# Fancy Pants Soaps



## Avalon's Essence (Oct 24, 2012)

Hi there!  This is a question for you experienced business soapers out there.  I am a beginner soap maker with the intent to sell eventually.  I find I am drawn to recipes for soap that look really pretty, like a citrus soap with a dried orange slice on the top or a soap with dried flower petals or something on the top.  Soaps that are interesting looking but may not be actually useful in the bath/shower.

Like these:

















My question is - do these soaps sell well, at either/or website or craft shows/farmer's markets?  Are people put off by them or intrigued by them?  And if intrigued, do they buy them?  Thanks in advance for your valuable input!


----------



## judymoody (Oct 25, 2012)

I don't sell, but personally I find soaps topped with botanicals unappealing.  They look pretty if you're going to use them as decoration only.  But if you actually wash with them, those toppings will end up in your soap dish or shower drain.


----------



## Pepsi Girl (Oct 25, 2012)

I don't sell either but as a consumer my vote is  :thumbdown:   Having said that many of my closest friend tell me I'm not normal!!   :crazy:


----------



## Yvonne (Oct 25, 2012)

I do sell and my soaps with Lavender or Chamomile or Calendula on top are very popular at craft shows and between my friends, also i sold some of them online too.


----------



## Pepsi Girl (Oct 26, 2012)

Pepsi Girl said:
			
		

> I don't sell either but as a consumer my vote is  :thumbdown:   Having said that many of my closest friend tell me I'm not normal!!   :crazy:




After I reread this it didn't sound very nice, sorry.  They are very pretty!


----------



## Avalon's Essence (Oct 26, 2012)

Thanks for the replies!

@Pepsi Girl - LOL!!  No worries, they aren't my photos, hehe!

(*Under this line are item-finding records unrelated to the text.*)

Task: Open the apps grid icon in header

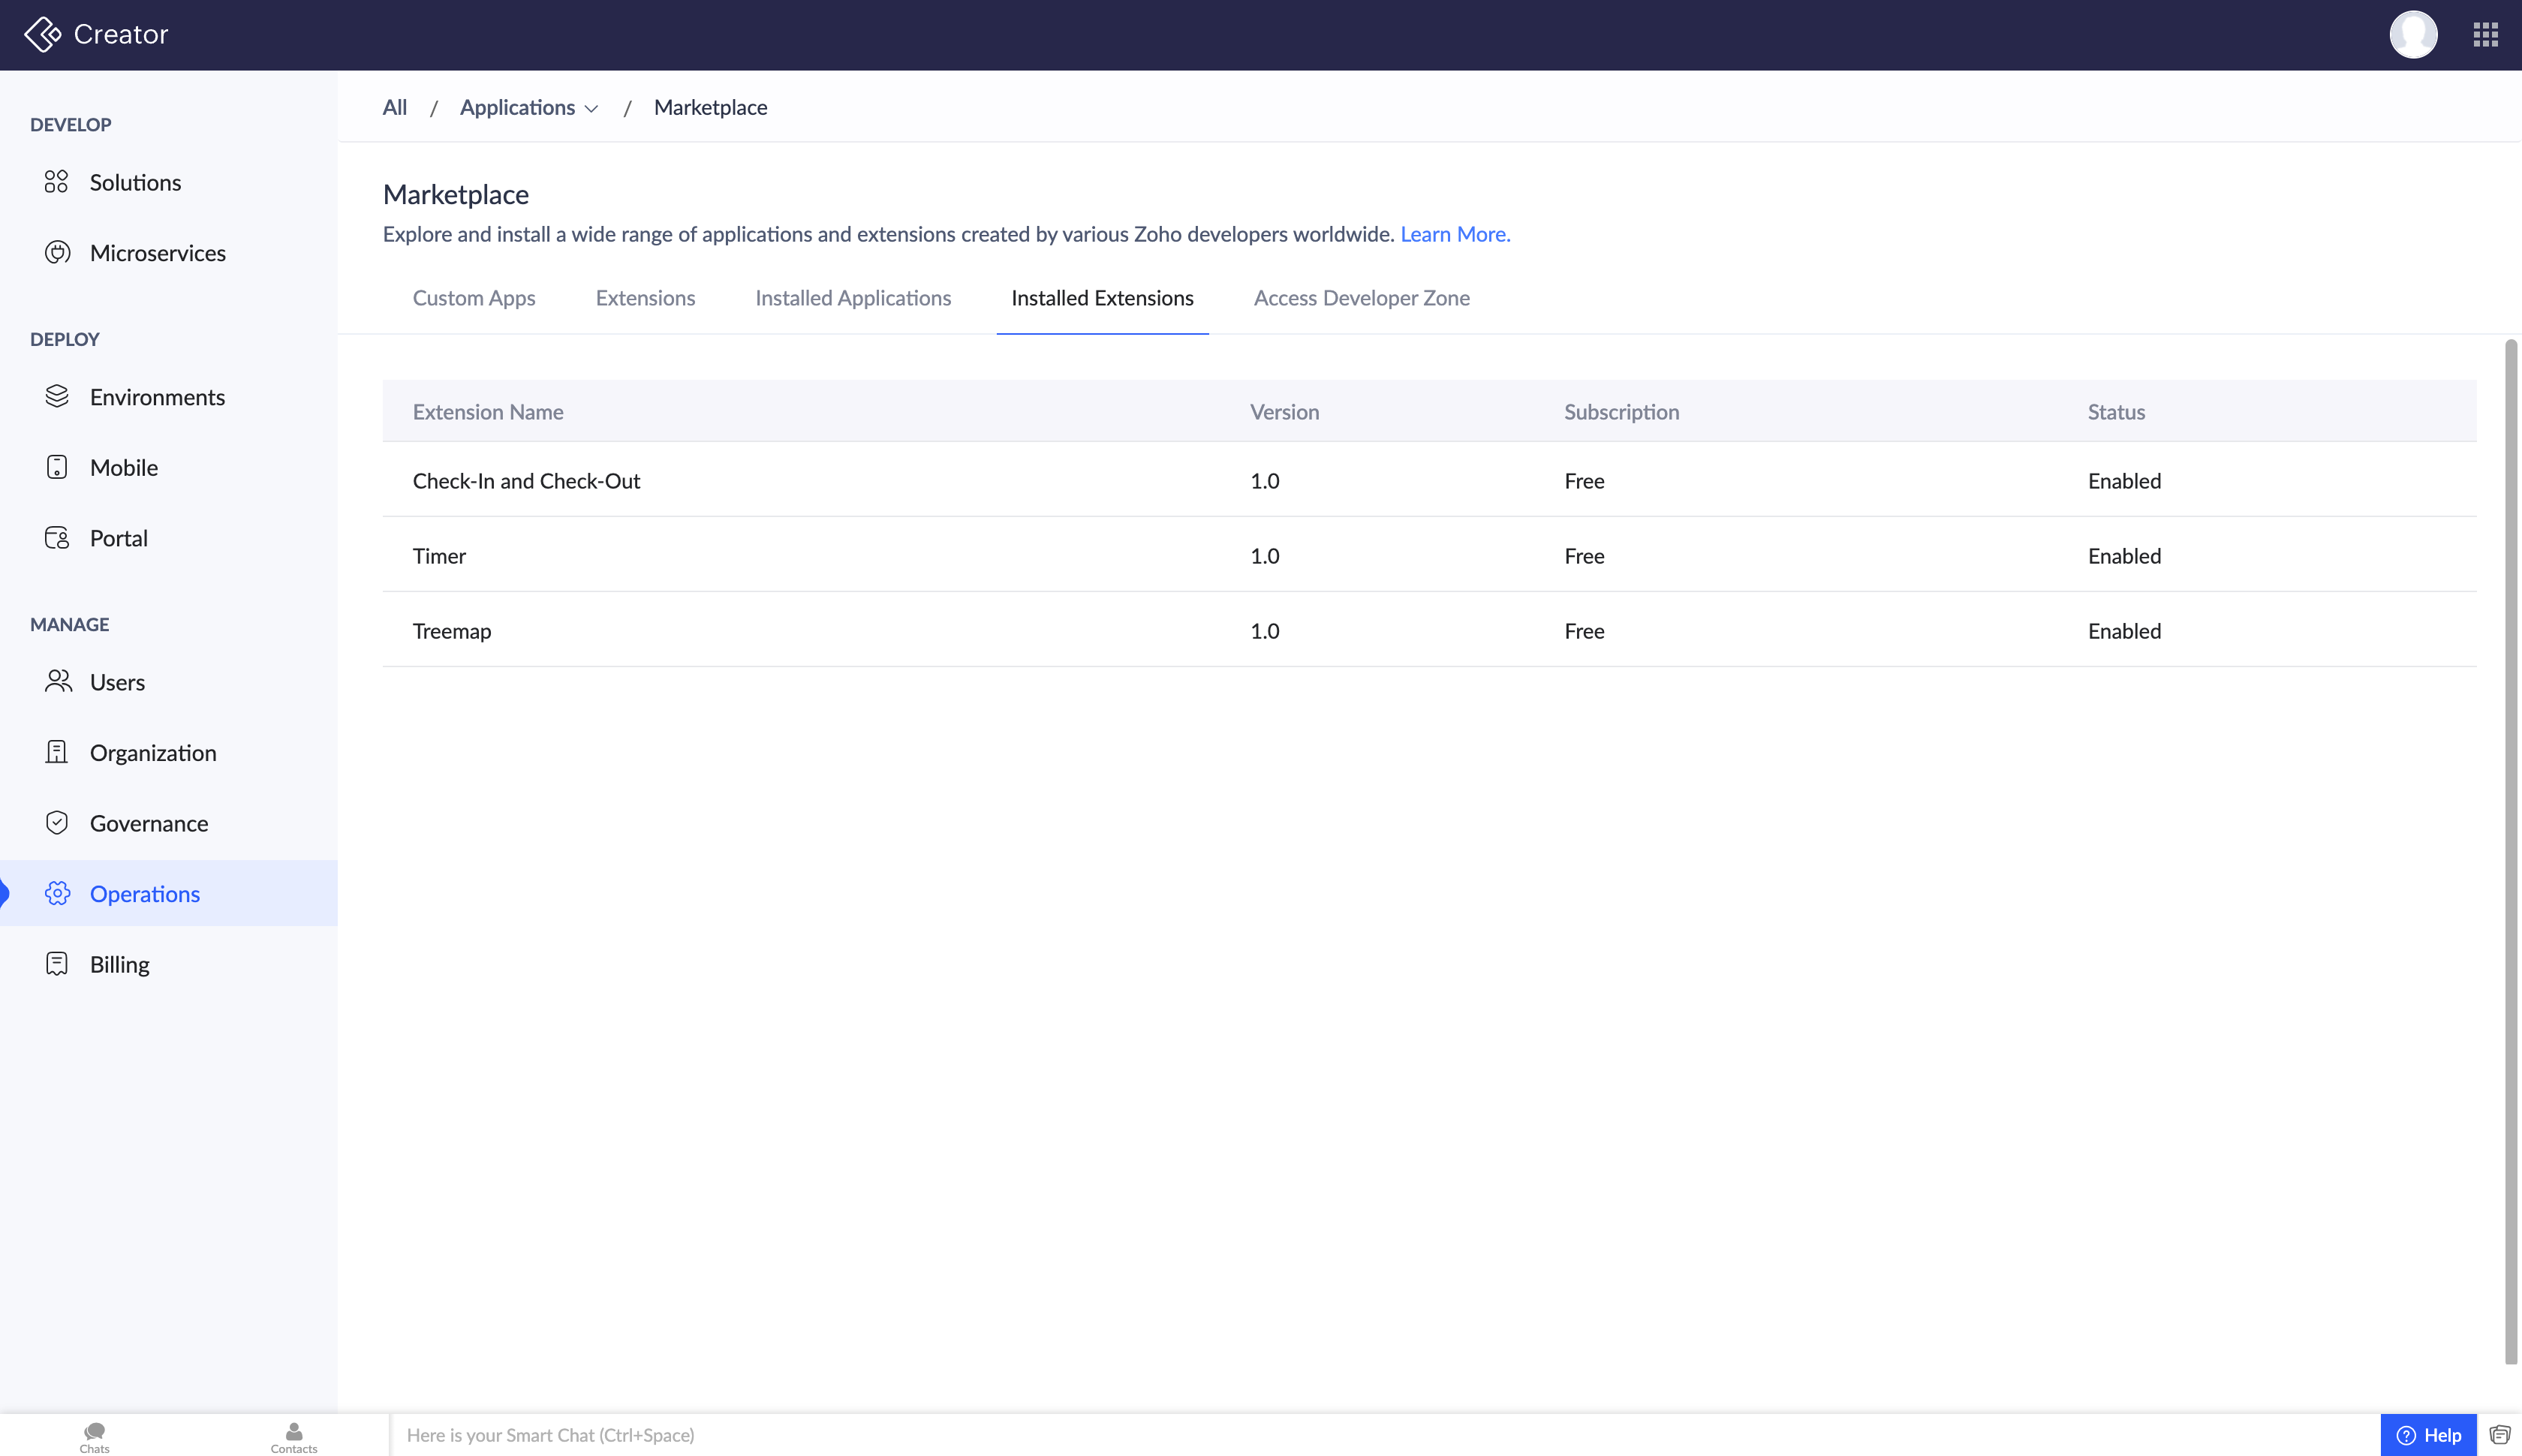Action: tap(2485, 35)
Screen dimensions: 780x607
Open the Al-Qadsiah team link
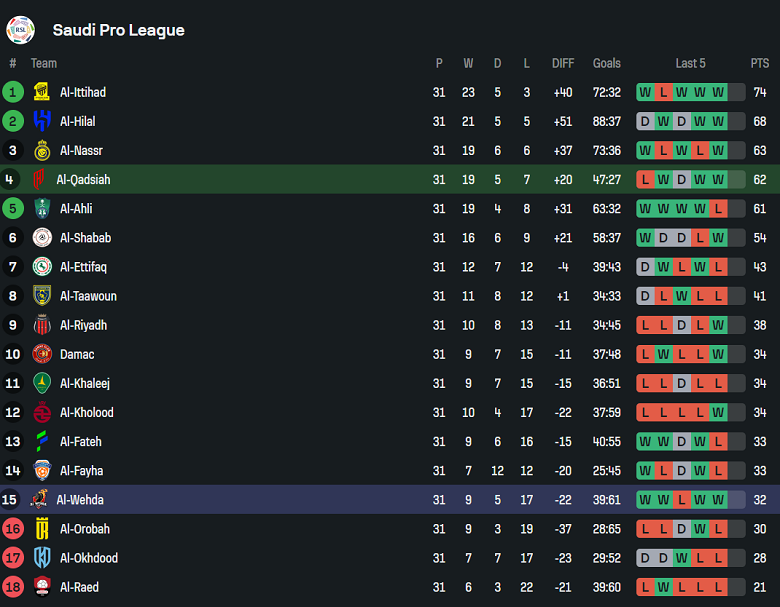click(83, 180)
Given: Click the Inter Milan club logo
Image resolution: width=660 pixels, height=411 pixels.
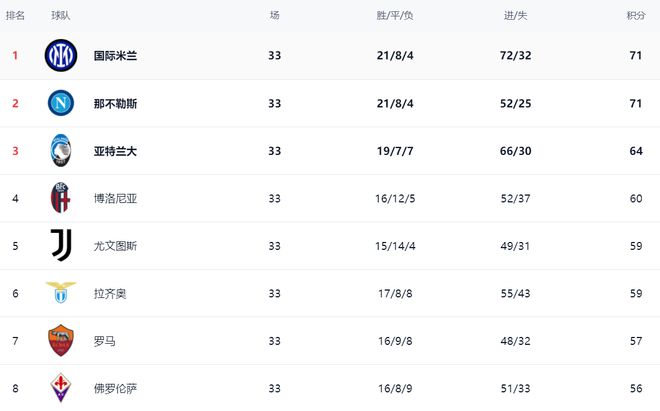Looking at the screenshot, I should coord(60,55).
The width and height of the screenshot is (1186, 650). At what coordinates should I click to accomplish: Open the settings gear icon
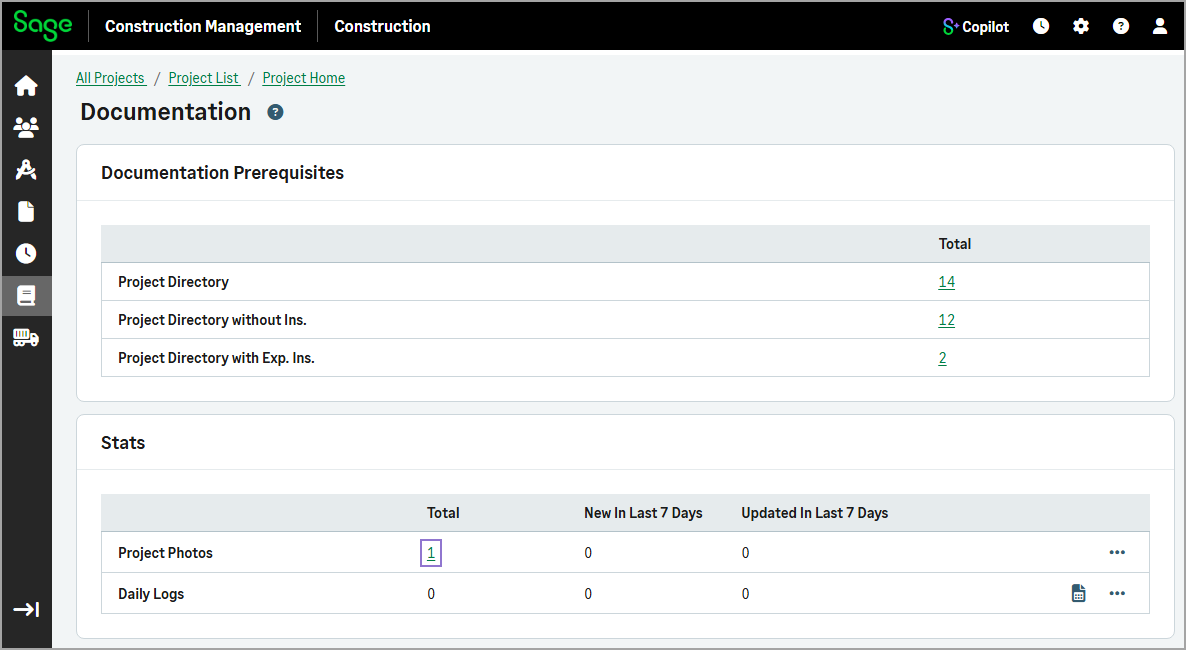pyautogui.click(x=1081, y=27)

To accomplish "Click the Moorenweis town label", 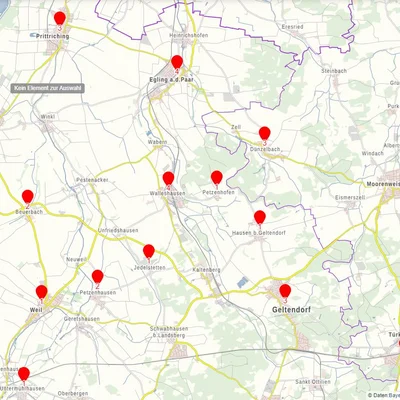I will click(x=383, y=184).
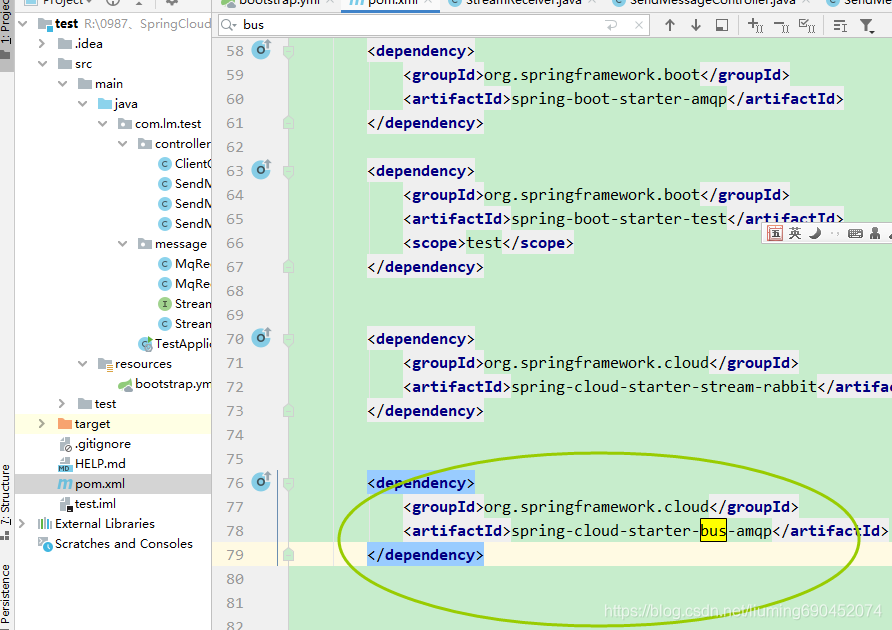The image size is (892, 630).
Task: Collapse the main folder in Project tree
Action: 62,83
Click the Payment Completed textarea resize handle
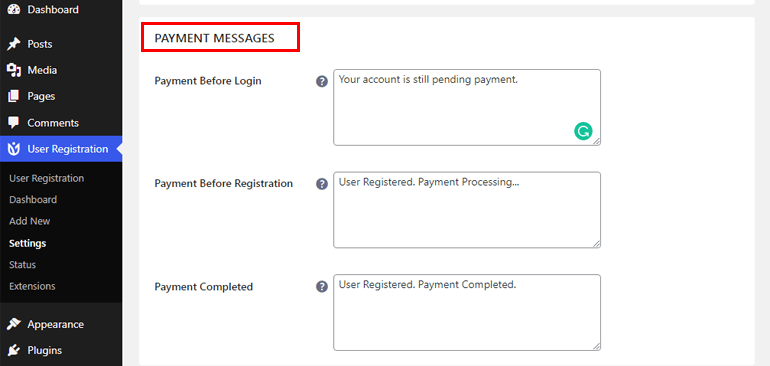Screen dimensions: 770x366 pyautogui.click(x=596, y=346)
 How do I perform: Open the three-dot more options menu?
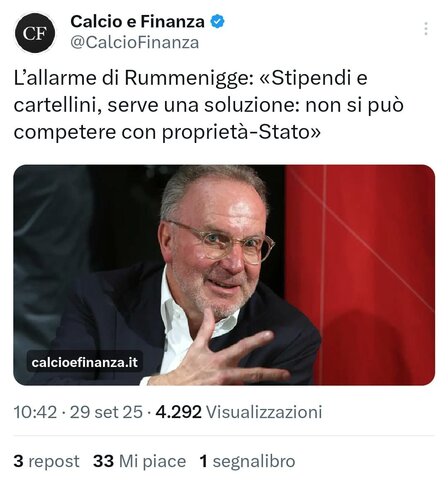(426, 29)
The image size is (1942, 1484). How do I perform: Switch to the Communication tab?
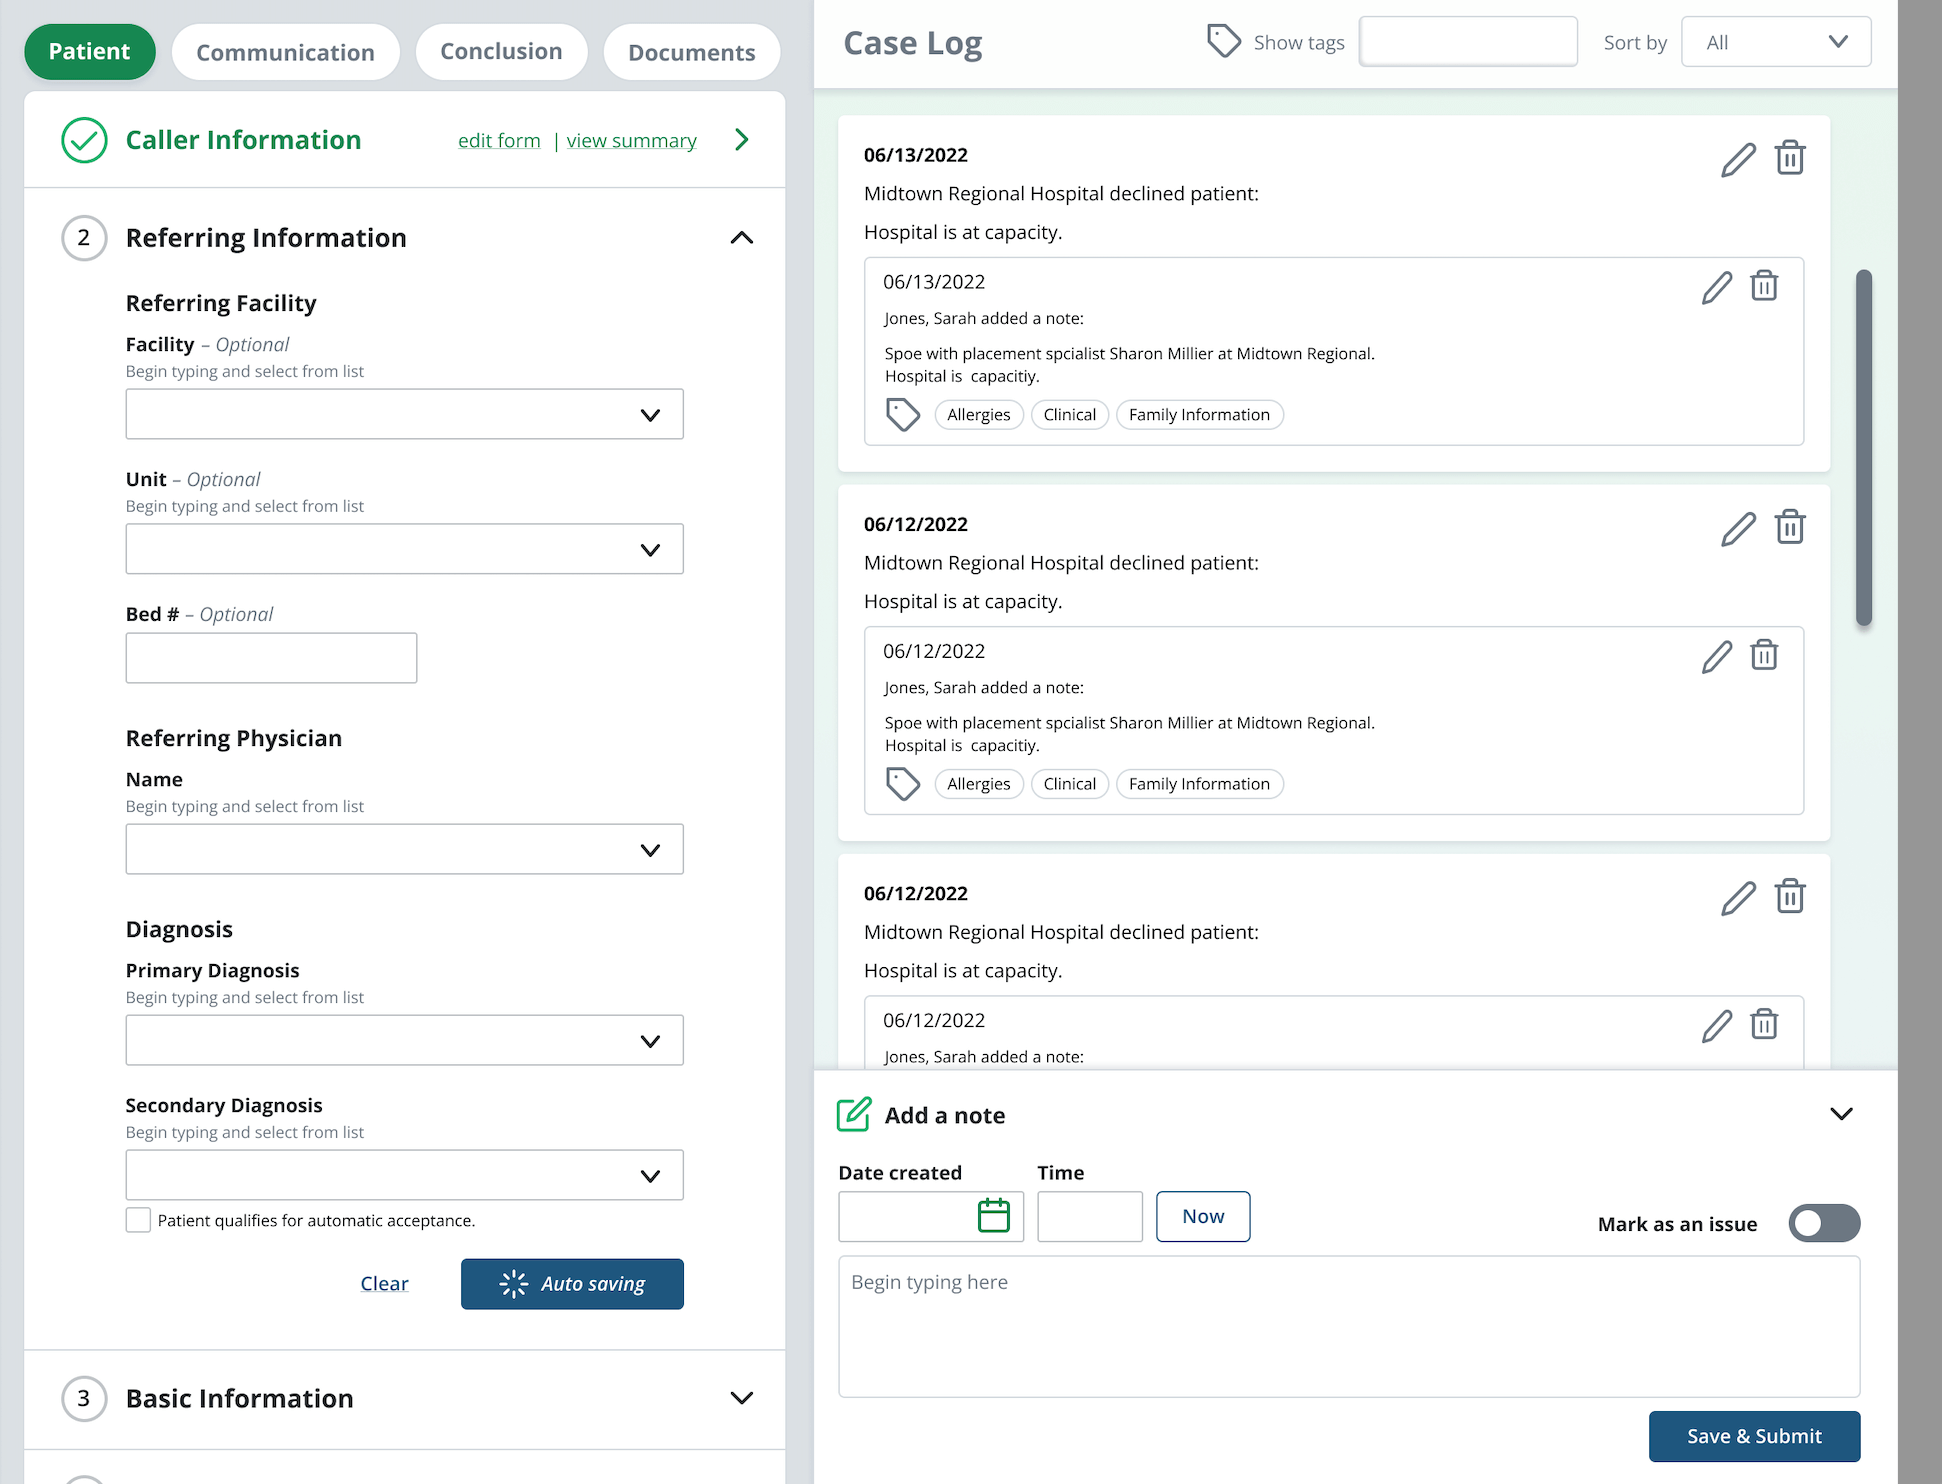click(x=285, y=51)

The mess down the drain is my biggest concern, and might even keep me from buying some like this myself.  However, it might be worth to have just a few varieties like these for those that like them, but have the majority of product be more... buyer-friendly?


----------



## ClaraSuds (Nov 3, 2012)

People buy them as gifts because they look more impressive than just a bar of soap. If they are nicely boxed with a clear lid, they could make a very beautiful and interesting gift. Maybe do boxes of those ones for appearances and gift giving (it's more important how it looks for that kind of thing) but sell your functional soaps without.


----------



## Lindy (Nov 3, 2012)

I do sell and I have to say it really depends on your market.  I find that the fancier the bar (piping, flowers, etc) the slower they sell for me.  My customers love lots of colour but they want a bar of soap that is useful.  At Christmas this changes and I am able to sell more fancy things like cupcakes, but not really a big thing for me the rest of the year.


----------



## Jolene (Nov 7, 2012)

I have found the soaps with tops to sell slower than the soaps without tops from my little bit of experience (two craft shows and two years of selling soap on Etsy.) Especially the ones with oatmeal, flower buds, and body safe glitter. Jojoba bead top ones, salt or sugar top ones sold fine. Just seems people hesitate for the ones with tops from botanicals or oatmeal hesitate. Like one person said, sometimes people buy them for gifts...so I am sure there is a market for them (just takes more patience).  I discontinued tops in my products though. Keeps the cost per a bar lower and makes soapmaking more simple for me anyways!


----------



## DragonQueenHHP (Nov 9, 2012)

I find most the people I sell to like mine because they have a simple yet have a "rustic" look to them whick is good thing because I just don't have the patience to do all the fancy things    I think they are pretty to look at


----------



## Lindy (Nov 11, 2012)

My goatmeal & honey (Goat Milk, Oatmeal & Honey) sell really well and I do have 'some' whole oats on top, but not a lot.  Almost all of my soaps have glitter and that doesn't interfere in my sales at all.  I think everyone's experience is going to differ.


----------